Guest post by Felipe Cabezas.
"There is no such thing as the Western world and the developing world." – Hans Rosling
The speakers at Monday’s TEDxChange stressed countries’ progress toward achieving the Millennium Development Goals. Even though countries have not universally met them, they have made impressive strides in a relatively short period of time – so much so that classical divisions between the “developed” and “developing” worlds are now muddied.
Yet we still refer to developed/developing countries, North/South and First/Third Worlds in our discourse.
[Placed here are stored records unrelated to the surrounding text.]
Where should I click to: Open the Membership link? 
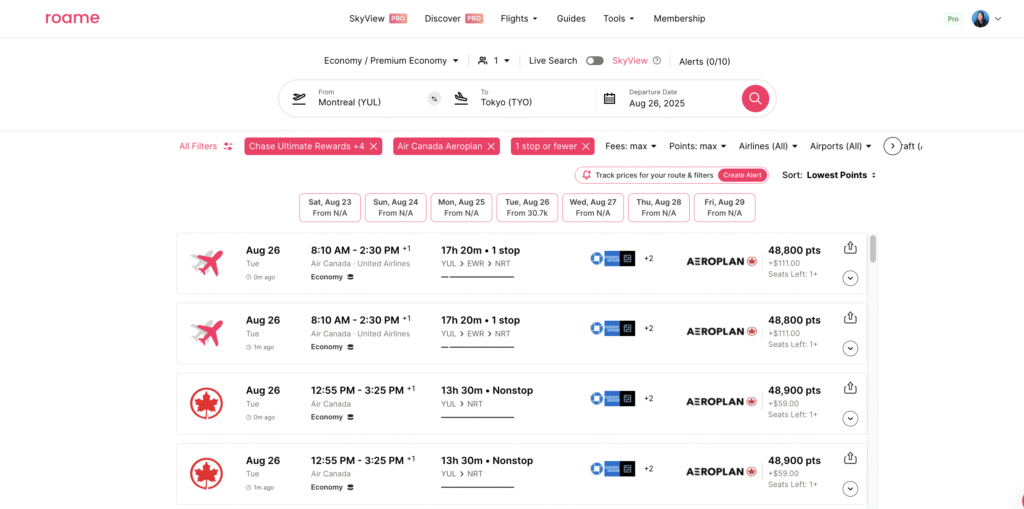(679, 18)
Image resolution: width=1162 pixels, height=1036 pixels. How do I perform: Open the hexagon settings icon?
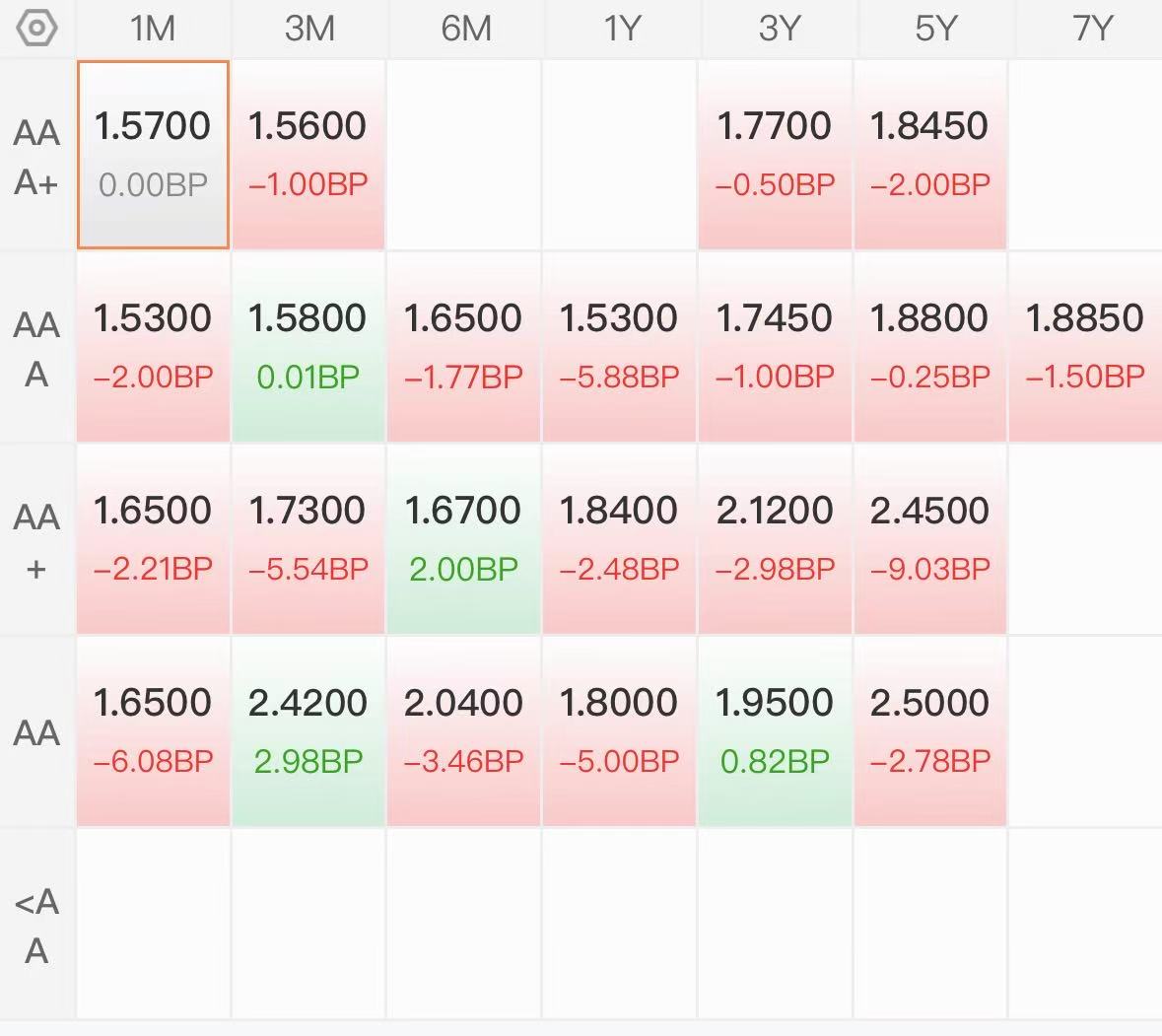tap(36, 29)
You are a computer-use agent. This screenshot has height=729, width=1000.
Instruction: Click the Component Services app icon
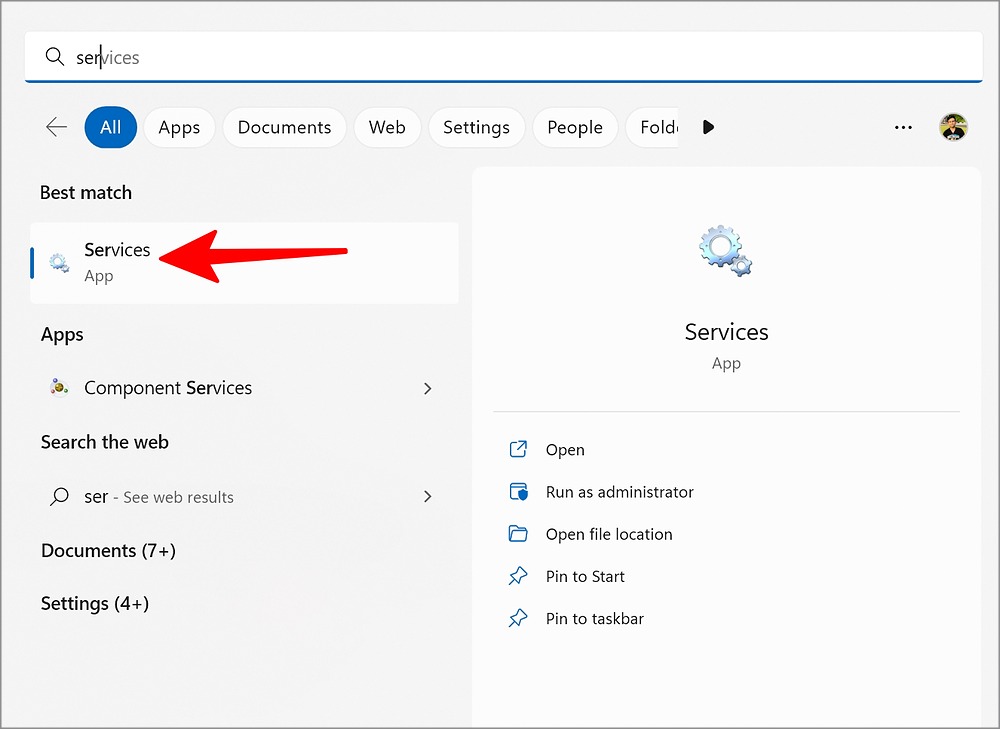59,388
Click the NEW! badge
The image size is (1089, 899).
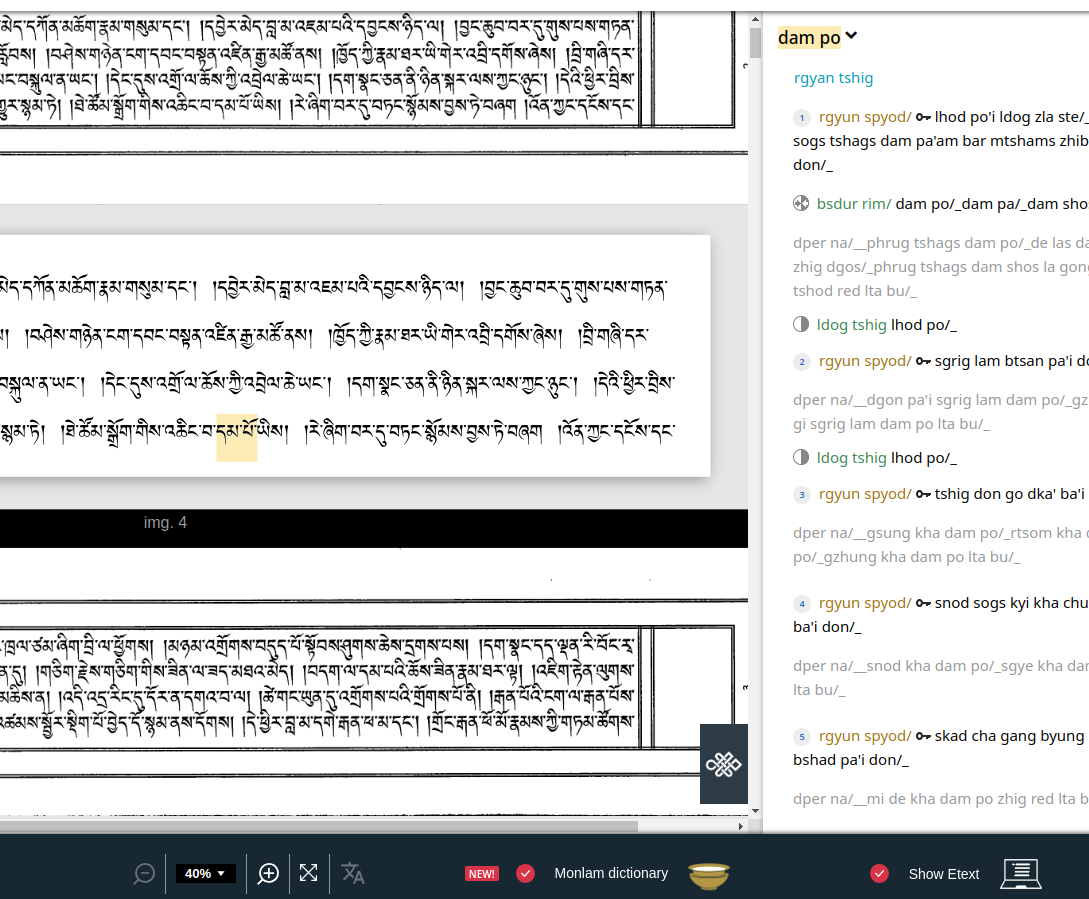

But data implies that development functions on a smaller scale rather than on a larger one. When Hans Rosling dissects country bubbles in his visualizations, he illustrates that average information hides vast differences between regions’ development achievements. He argues that, because “there’s such a lot of difference within countries, it’s not relevant to have [average data] on a regional level. We must be much more detailed.” Bill Easterly takes that extra step and, by zooming into New York City, reveals that significant socioeconomic differences exist even in neighborhoods consisting merely of city blocks.
We already know this. So why do we still refer to developed and developing countries?
This linguistic habit blurs details and positions communities in need to disappear from view. Take Bennett County, South Dakota. Life expectancy in the United States is 78.11 years but in Bennett County is 66.6 years – on par with Azerbaijan, considered a developing country in the 2009 Human Development Report. But by using a developing-country framework, funders will invest in health initiatives in Azerbaijan – not in the United States. What about Bennett County? Doesn’t it warrant assistance, too?
This is not to say that organizations do not assist communities. They do. So then let’s reflect that in the way we speak!
Let’s refer to developing communities instead of developing countries.
This may seem like an insignificant change, but it alters the underlying cognitive framework that serves as the basis from which aid organizations operate. Incorporating developing communities into our lexicon portrays the world as a patchwork of variably developed communities that does not conform to national boundaries – a framework that more accurately reflects the reality of development.